Das jüdische Pessach
Auf Hebräisch benutzt man das Wort „Paseh” wie Ostern. Das jüdische Wort Pessach heißt wörtlich Übergang, Durchgang. Es war das jährliche Fest mit dem die Juden erinnerten (und auch heute sie erinnern) die wunderbare Übergang vom Roten Meer: Mose führte 430 Jahre nach die Juden in ihren Marsch aus Ägypten.



Mose hat das Volk Israel aus der ägyptischen Sklaverei und durch die Wüste nach Palästina, bis an die Grenze des "gelobten Landes" geführt. Nach einer 40-jährigen Wanderung in der Wüste waren die Juden endlich da. Die Reise war mit Schwierigkeiten erfüllt. Diese Entscheidung, die Wüste durchzumachen, wurde getroffen weil es sehr gefährlich mit einer zahlreichen Karawane den gebauten Boden durchzumachen. Um Streiten zu vermeiden, Mose hat es gewählt, der harte Wüstenweg zu folgen.
In Erinnerung an diese Reise feiern die Juden das Paseh in jeder Familie: sie essen Pessach-Nahrungsmittel und auch spezielle Getränk  mit starkem symbolische Bedeutung.
Die Mitglieder der Familie standen fertig zu reisen, sie aßen einen gebraten Schenkel von Lamm und Matzen (weil die Juden nicht die Zeit hatten, das Brot aufzugehen).
Sie aßen bittere Kräuter: Sellerie, Lattich und Endivie. Es ist ein Symbol für die bitteren Leiden der Juden in Ägypten.

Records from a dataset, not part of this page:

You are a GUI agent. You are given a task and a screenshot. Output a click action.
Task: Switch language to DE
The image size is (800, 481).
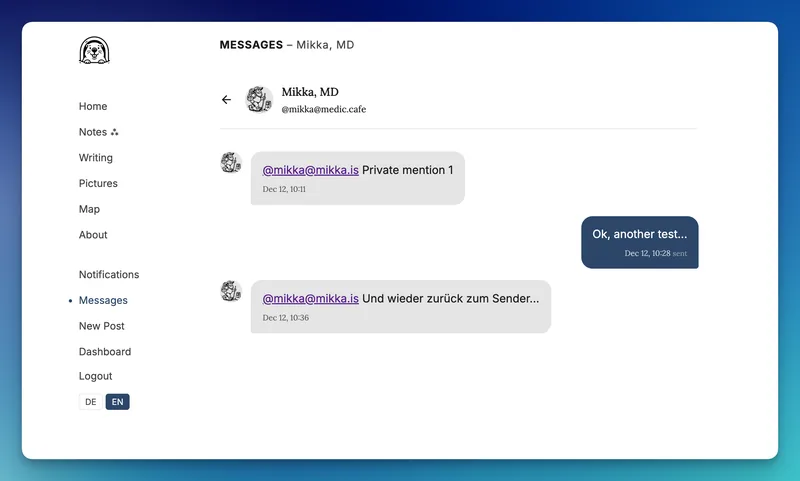click(x=91, y=402)
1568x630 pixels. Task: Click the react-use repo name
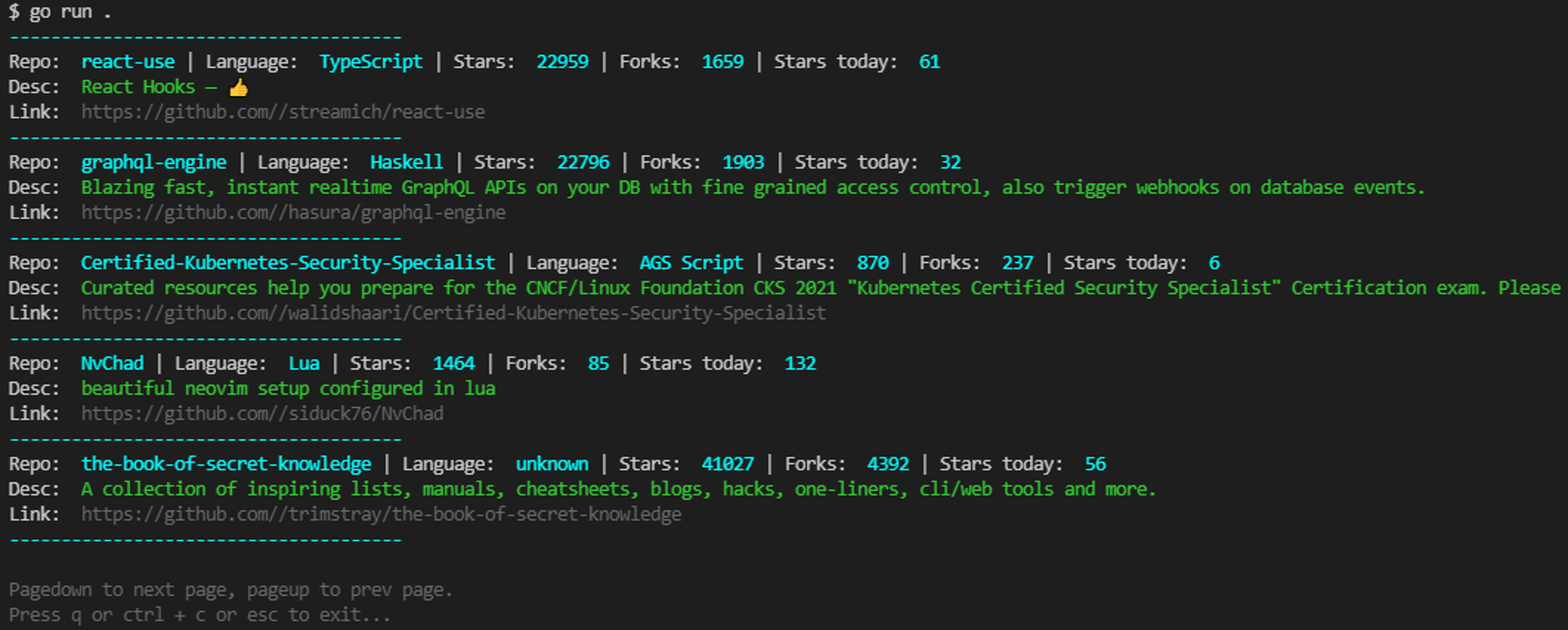128,62
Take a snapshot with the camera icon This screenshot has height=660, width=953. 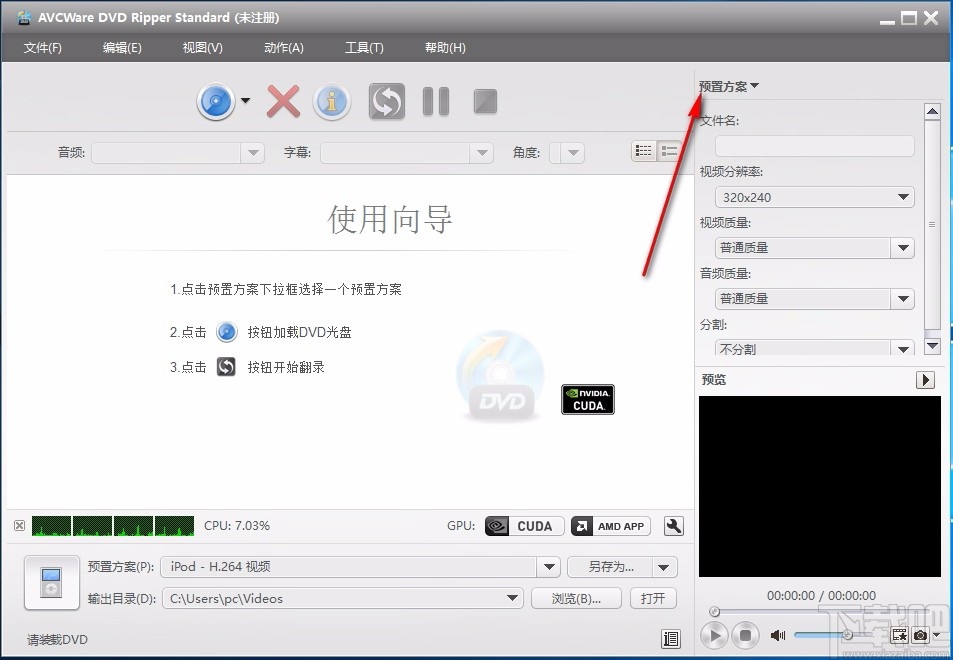click(921, 635)
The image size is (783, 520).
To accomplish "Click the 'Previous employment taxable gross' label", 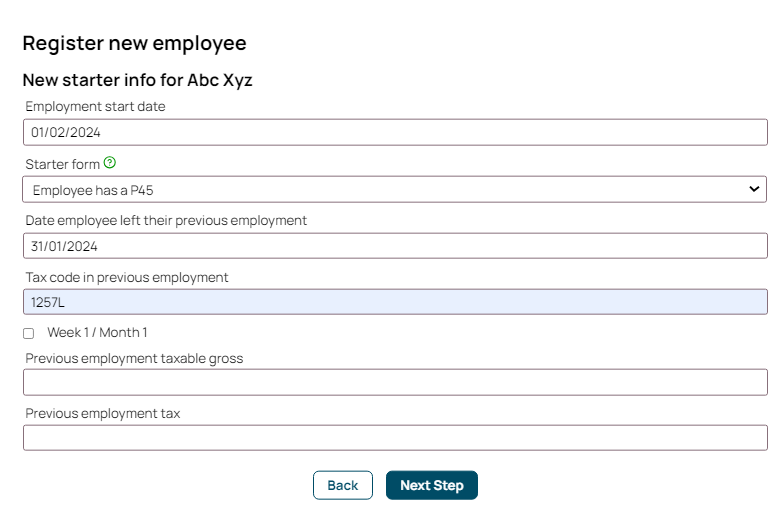I will click(x=134, y=359).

Sie aßen auch Essig, salziges Wasser oder Lemmonsafte. Sie aßen die Charoset, eine Mischung überwiegend aus geriebenen Äpfeln und Nüssen oder Mandeln, Diese Mischung ähnelt dem Mörtel, der von den Juden benutzt wurde, um Ziegelsteine herzustellen, damals als sie Sklaven in Ägypten waren. Am Ende Das hartgekochte Ei, es ist symbolisch für der Ewigkeit des Lebens, weil seine Oberflache kein Anfand oder Ende hat.
Auch Jesus hat paseh mit seinen Aposteln gefeiert: das Letzten Abendmahls.


DAS CHRISTLICHE OSTERN:
Es erinnert an von den Toten Erweckung Christi, und trifft bestimmte astronomischen Phänomenen.
Der Ostersonntag hängt vom Frühlingsvollmond ab, wobei der Frühlingsanfang festgelegt ist auf den 21. März und anders berechnet wird als im jüdischen Kalender. Somit Ostern zwischen 22 März und 25 April gefeiert ist.

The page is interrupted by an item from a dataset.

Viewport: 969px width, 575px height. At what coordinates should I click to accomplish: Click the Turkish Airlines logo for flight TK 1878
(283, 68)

In Verbindung mit dem Ostern sind:
die Fastenzeit: eine 40-tägige Bußzeit, die am Aschermittwoch beginnt und am Karfreitag endet.
Die Karwoche: beginnt mit dem Palmsonntag, an dem die Christen den Einzug Jesu in Jerusalem feiern. Am Gründonnerstag feiert das Christentum das letzte Abendmahl Jesu mit seinen Jüngern; und endet am Karfreitag  mit dem Jesu Kreuzigung und ist Grabesruhe.
Das Ostern: der Ostersonntag wird schließlich die Auferweckung Jesu von den Toten gefeiert.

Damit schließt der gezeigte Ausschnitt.